# Southampton, Marchwood area



## jamielouise (5 March 2013)

Hello 

My name is Jamie (female) lol
Im new to this site so i will say sorry in advance if i am abit slow.
Ive recently moved to Southampton, im now living in Marchwood and would love to move my horse Miller up with me, he is currently in Cornwall on my parents land. Im trying to find him a nice place near Marchwood as im in the army and living on the barracks, he means the world to me and was very upset that i was apart from him when i was at my old camp.
I need a place that will do part livery, just for a little extra help, i know around this area with the new forest it can be quite expensive, but i am open if its the rite place for my little man. 
Can anyone help me please???


----------



## Chestnutmare (6 March 2013)

Bumping


----------



## jamielouise (6 March 2013)

whats bumping Kez? I miss u guys.


----------



## Kizzy2004 (6 March 2013)

Look on NFED for local livery yards.  You can also put a wanted add up.  

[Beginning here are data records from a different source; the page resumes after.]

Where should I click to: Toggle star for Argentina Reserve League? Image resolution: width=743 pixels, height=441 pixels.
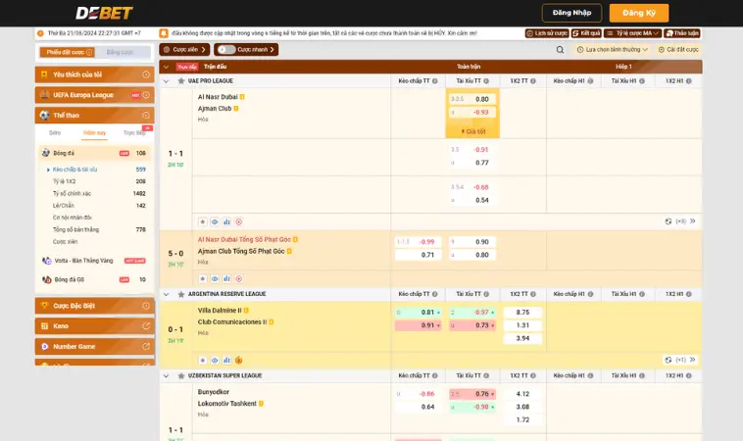[180, 293]
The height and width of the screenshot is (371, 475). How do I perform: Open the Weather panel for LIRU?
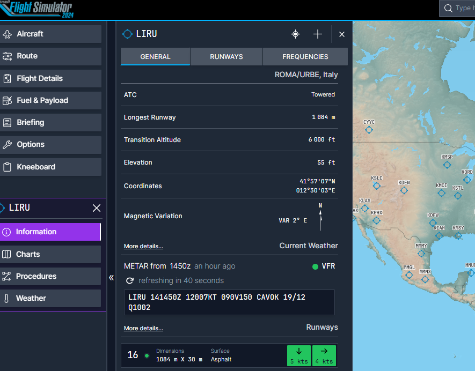(x=51, y=298)
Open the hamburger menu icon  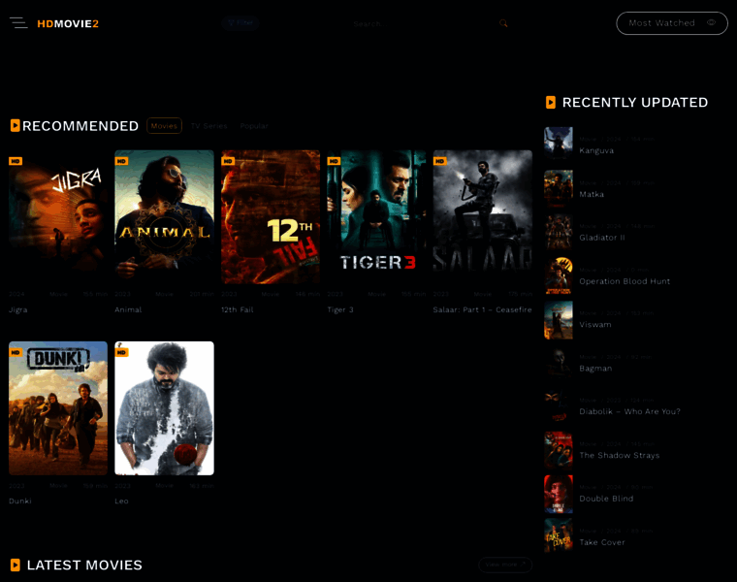[18, 22]
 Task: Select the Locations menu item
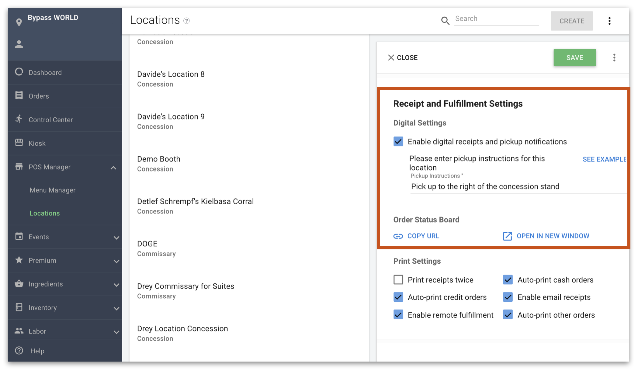point(44,213)
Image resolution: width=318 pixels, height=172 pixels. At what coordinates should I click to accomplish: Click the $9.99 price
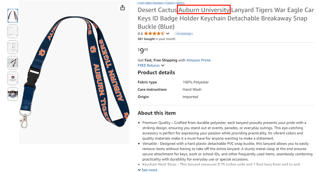(x=143, y=50)
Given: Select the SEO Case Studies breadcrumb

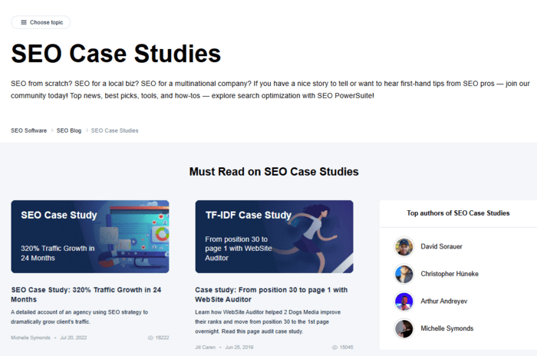Looking at the screenshot, I should click(115, 130).
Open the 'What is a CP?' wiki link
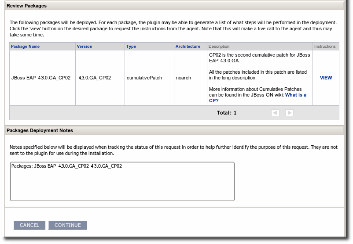This screenshot has width=353, height=244. point(295,95)
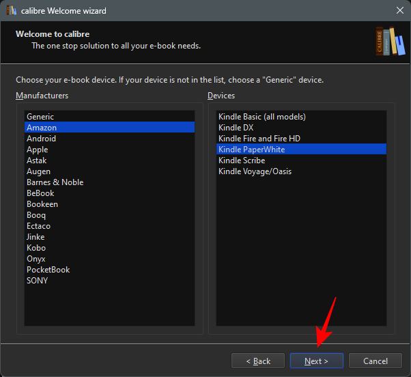The height and width of the screenshot is (377, 411).
Task: Close the Welcome wizard window
Action: coord(399,11)
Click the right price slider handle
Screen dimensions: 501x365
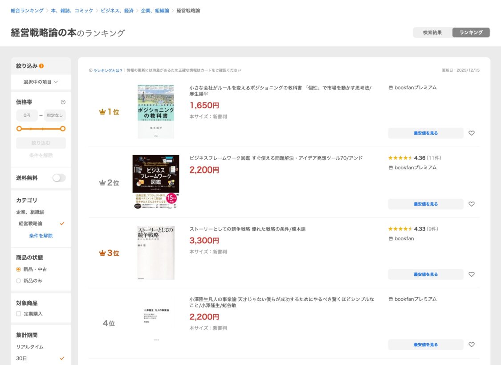[x=63, y=129]
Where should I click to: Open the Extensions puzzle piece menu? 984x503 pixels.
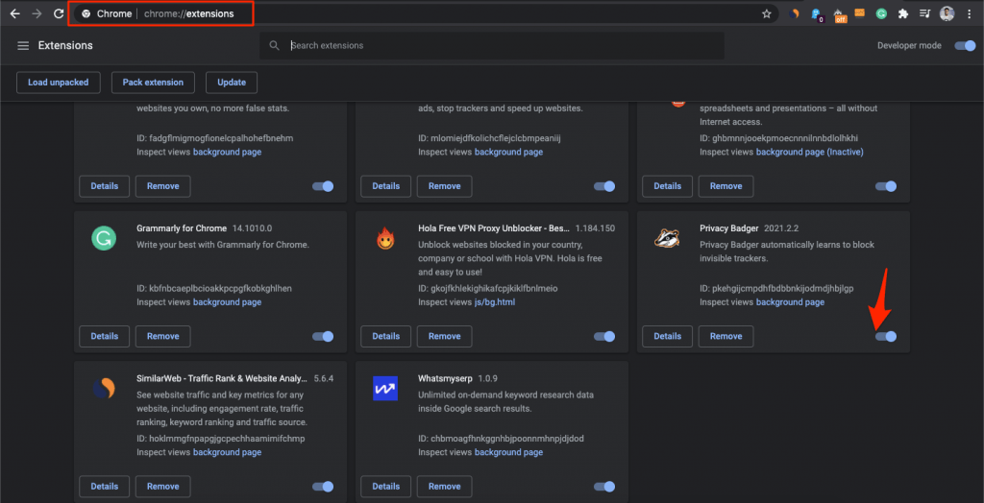903,14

Round that way Ipley manor and decoy pond are really nice yards


----------



## Chestnutmare (6 March 2013)

Decoy pond has had good mentions on fb too nfed great website


----------



## jamielouise (7 March 2013)

Ok thankyou very much il have a look.


----------



## sunnyone (24 March 2013)

If it's not too late. The farm at the bottom of Claypit's Lane in Hythe looked like it still did liveries when we drove past last year. Our horse was there years ago and it was OK. From Marchwood it's 2 Miles or so. Your horse does need to be 100 % traffic wise if you want to ride into the forest as you have to cross the main road down to Cal shot.


----------